## [KURZE AUFGABE A]
Gib die Zeilen unter „Quellzeilen“ weiter unten vollständig und Wort für Wort wieder, aber ohne die Bilder.

## [AUSZUG]
▬▬▬
# CPU-Suffix



## Kyoko (1. Oktober 2004)

Hi,
ich wollte fragen ob mir jemand eine list vion alle Dateiendungen geben kann, die die CPU lesen kann.
*.bin weis ich und ich glaube *.o  auch oder und natürlich *.
Danke im vorrauch, Kyoko.


----------



## DarthShader (2. Oktober 2004)

Wie bitte? 

Wie ich aus Deinem anderen Thread ersehen kann, willst Du wohl irgendwie ein OS coden. Scheint aber so, als müsstest Du Dich mit der Materie ein wenig vertrauter machen, kann auch nicht Schaden in Sachen Digitaltechnik bissl bescheid zu wissen, z.B. wie ne CPU funktioniert... denn dann wüsstest Du auch, dass die CPU keine "Dateiendungen" bzw. Dateien ausführen kann. Mehr noch, die CPU hat überhaupt keine Ahnung, was Dateien sind. Sie führt meist 4 Byte Lange Maschinencode-Befehle aus.


----------



## Kyoko (3. Oktober 2004)

Klar das weis ich, aber ich meine welche endungen der BIOS lesen und an die CPU schicken kann.


----------



## squeaker (3. Oktober 2004)

Das BIOS kann keine Endungen lesen und an die CPU schicken. Da das BIOS kein Dateisystem kennt, kann das BIOS keine Dateinamen und damit auch keine Dateiendungen kennen. Sag doch einfach mal was du willst.

Bin steht übrigens blos für Binary - also Binärformat. Die Aussage ist quasi 0. O steht im Normalfall für Object und heißt dann blos kompilierter Quellcode vor dem linken (glaube ich zumindest).

Was evtl. meinst ist die Flashfunktion des BIOS. Dahin kannst du alles schicken - blos meistens wird dann dein Rechner nicht mehr funktionieren.


----------
▬▬▬
## [KURZE AUFGABE B]
Beantworte zum Thread oben diese Fragen:
(i) Wie viele Byte lang sind laut DarthShader die Maschinencode-Befehle, die eine CPU meist ausführt?
(ii) Wofür steht „Bin“ laut squeaker?
(iii) Warum kann das BIOS laut squeaker keine Dateinamen kennen?

## [Quellzeilen]
▬▬▬
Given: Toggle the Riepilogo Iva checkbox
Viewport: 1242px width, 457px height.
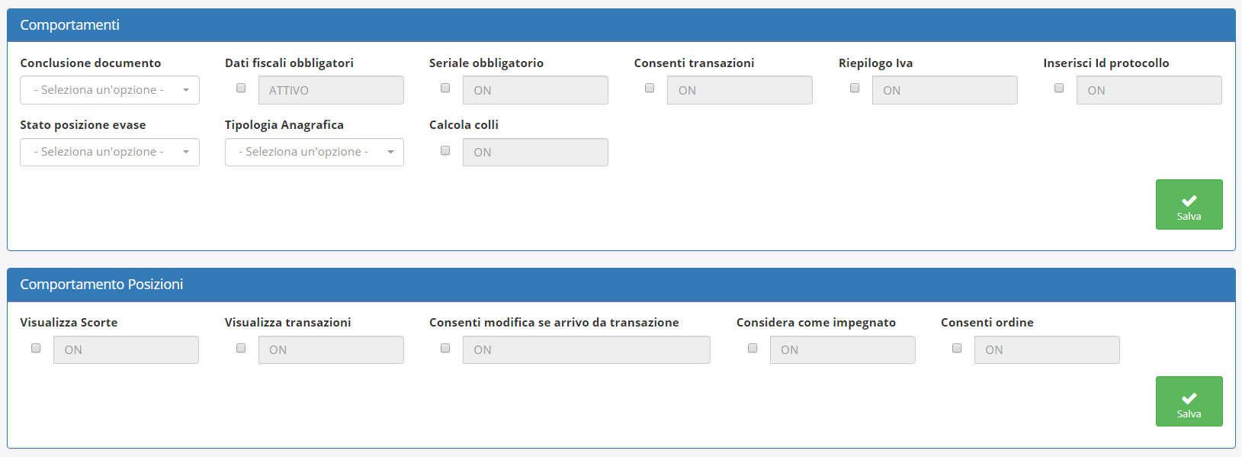Looking at the screenshot, I should (855, 88).
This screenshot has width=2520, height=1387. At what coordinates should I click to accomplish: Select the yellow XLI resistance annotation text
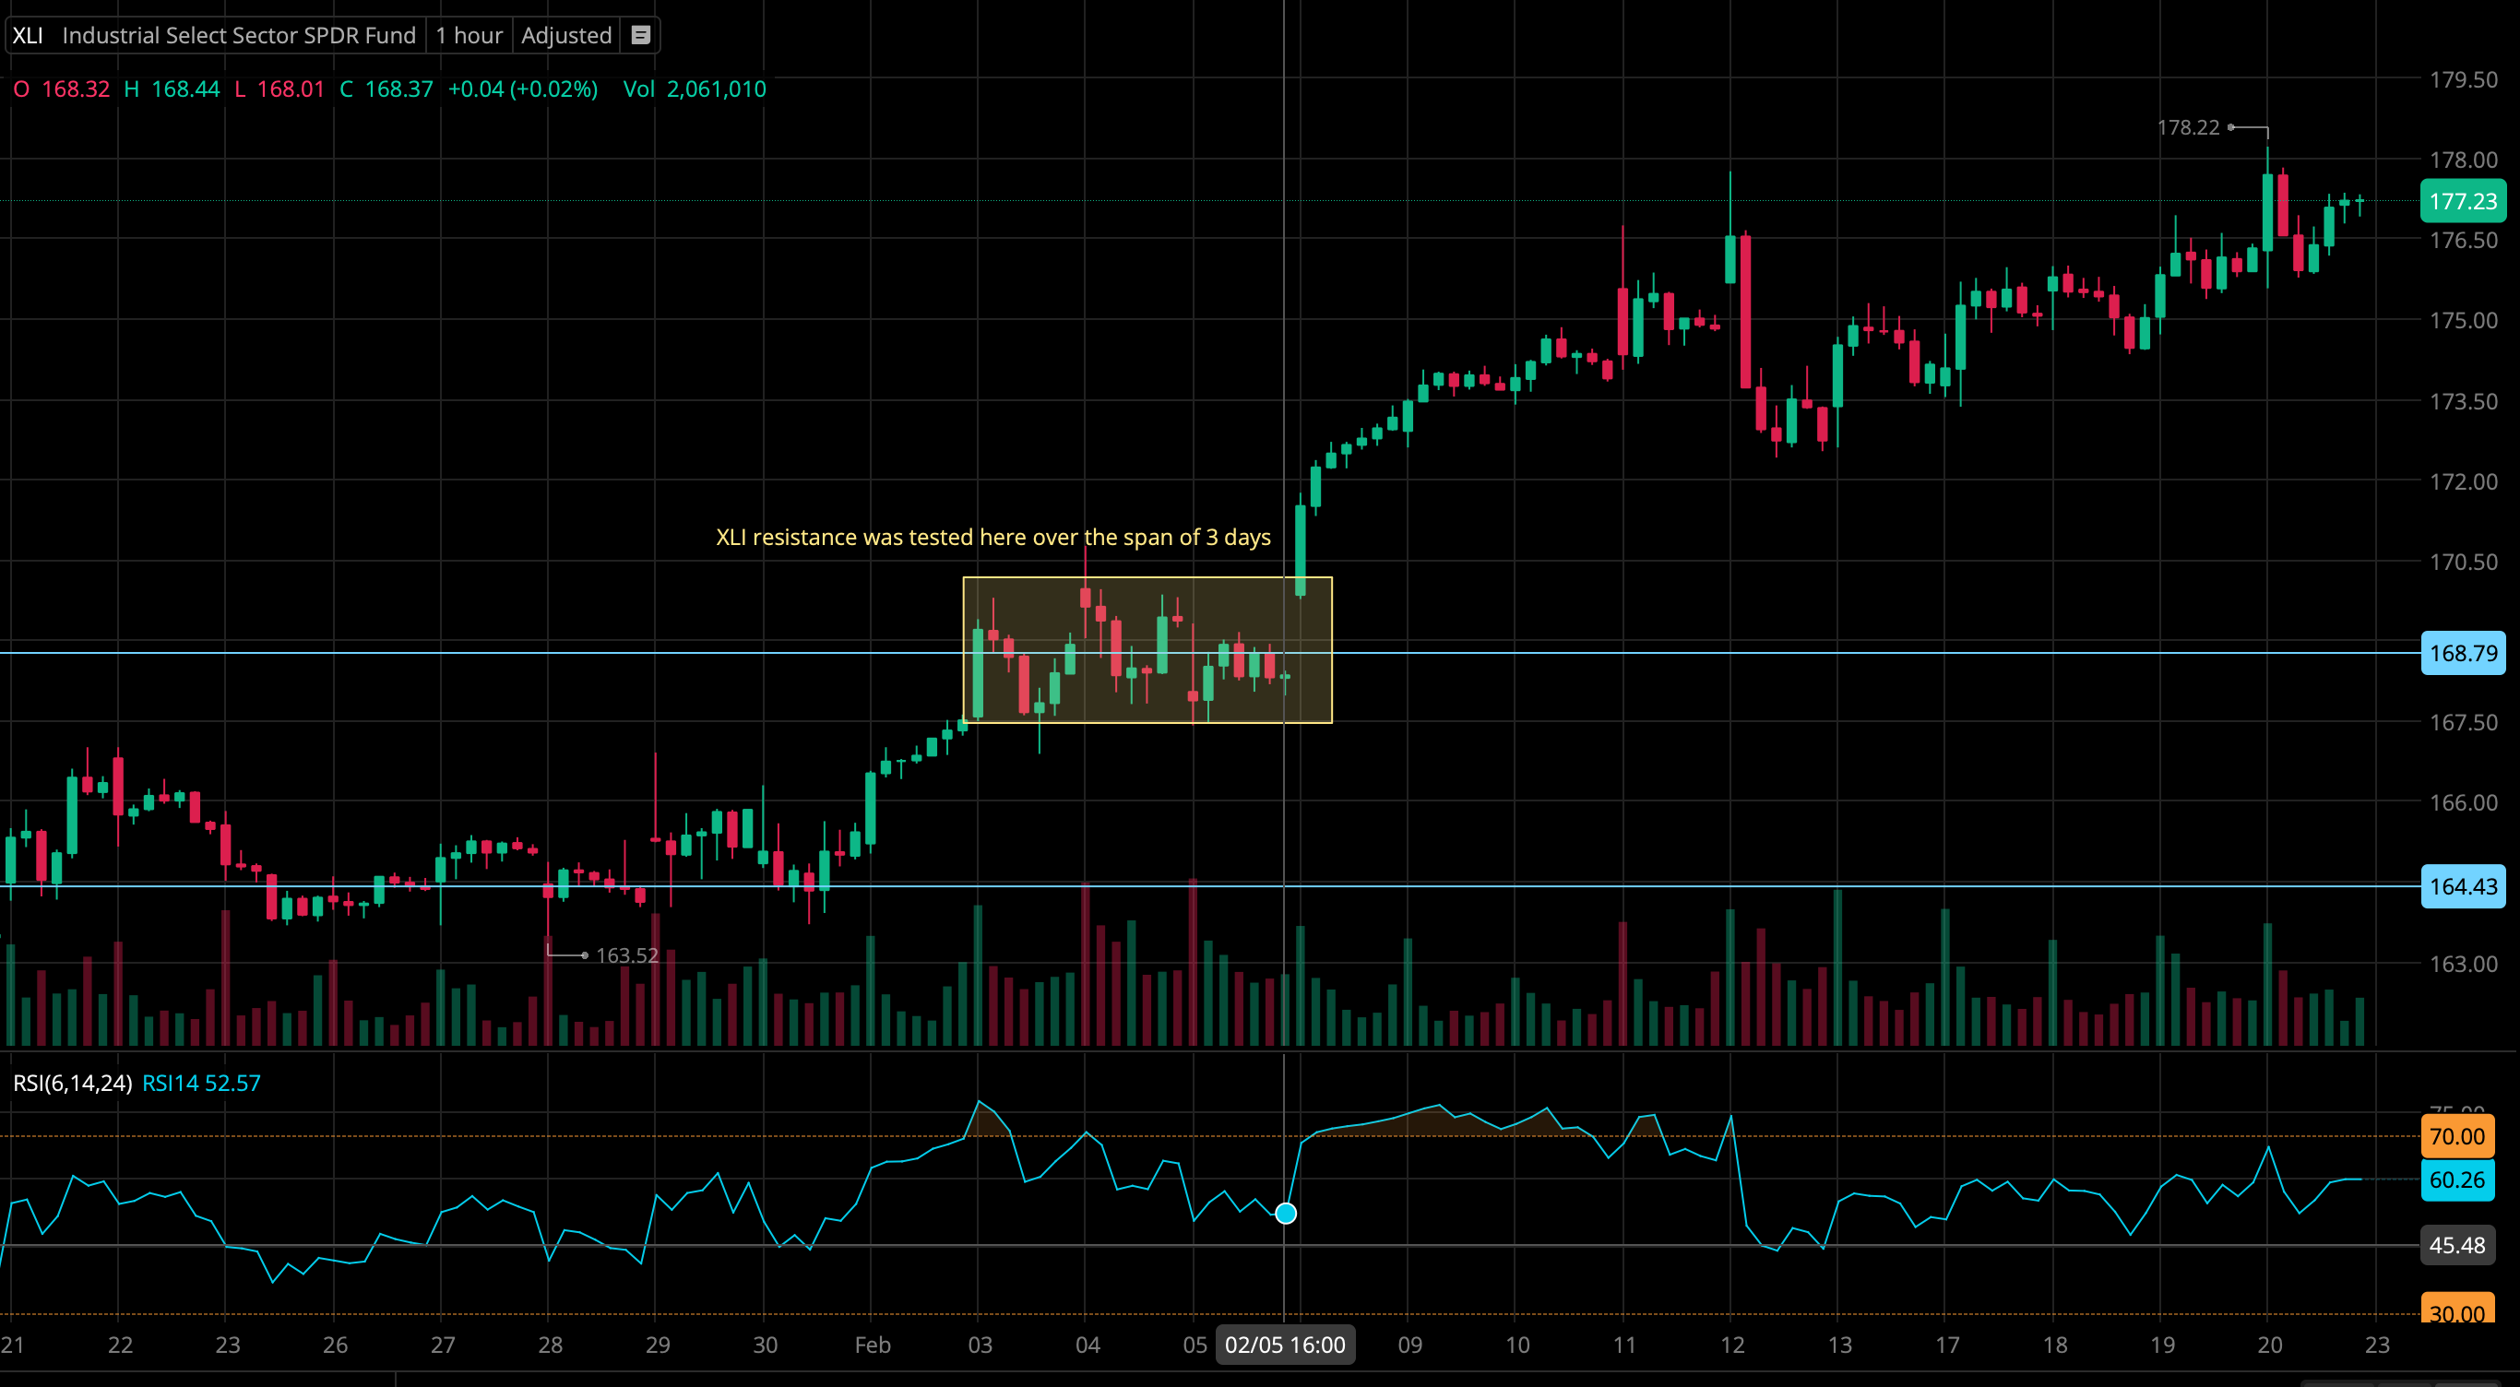pyautogui.click(x=993, y=537)
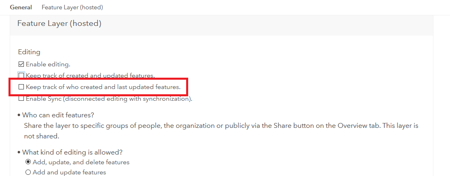This screenshot has height=176, width=450.
Task: Click the 'What kind of editing is allowed?' text
Action: [x=72, y=152]
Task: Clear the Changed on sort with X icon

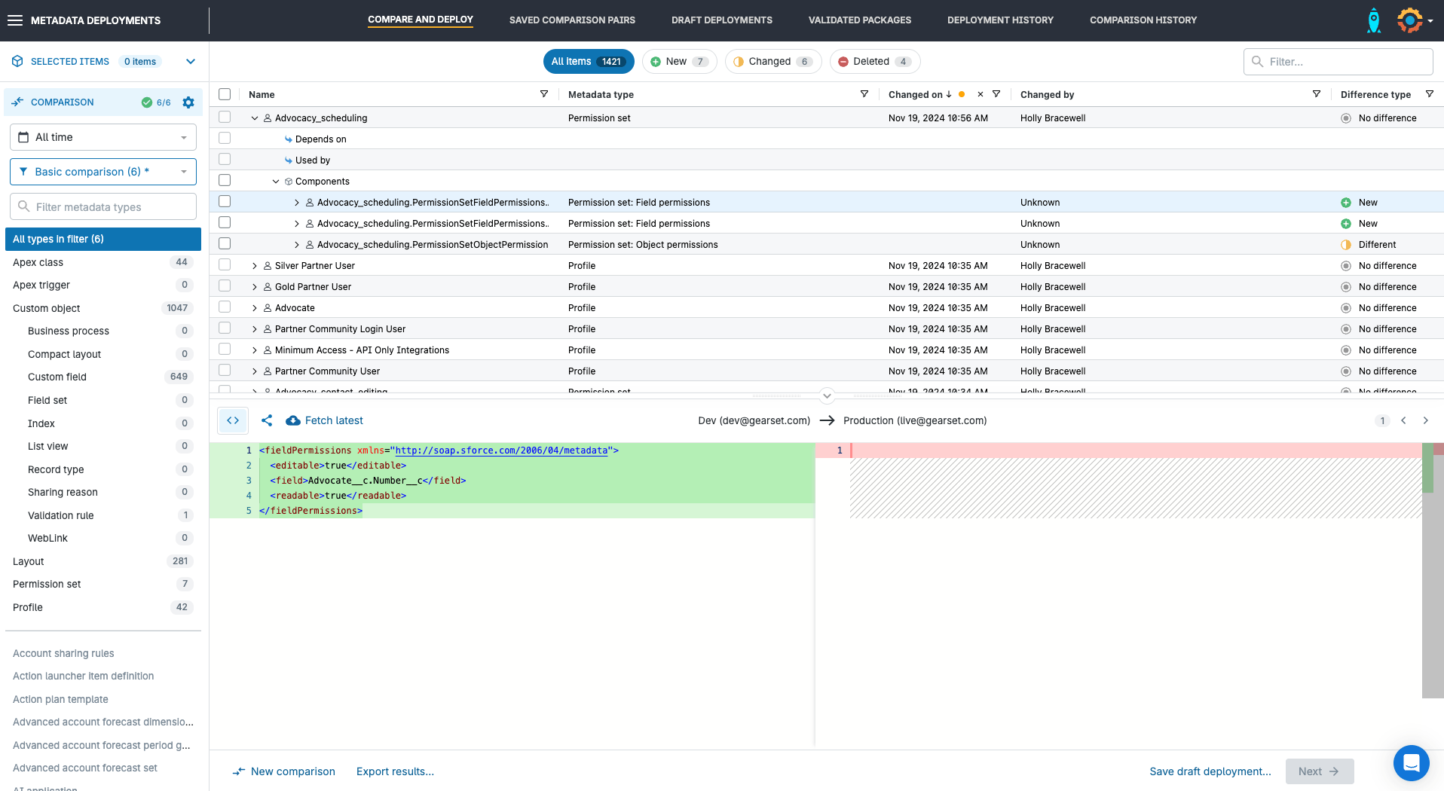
▬▬▬
## [SCHRIFTLICHE ANTWORT A]
Given: Toggle the Riepilogo Iva checkbox
Viewport: 1242px width, 457px height.
Looking at the screenshot, I should (855, 88).
This screenshot has width=2520, height=1387. At what coordinates should I click to accomplish: Select the yellow XLI resistance annotation text
pyautogui.click(x=993, y=537)
This screenshot has height=176, width=450.
Task: Click the 'What kind of editing is allowed?' text
Action: [x=72, y=152]
Task: Clear the Changed on sort with X icon

## [SCHRIFTLICHE ANTWORT B]
(i) Meist 4 Byte.
(ii) Für Binary, also Binärformat.
(iii) Weil das BIOS kein Dateisystem kennt.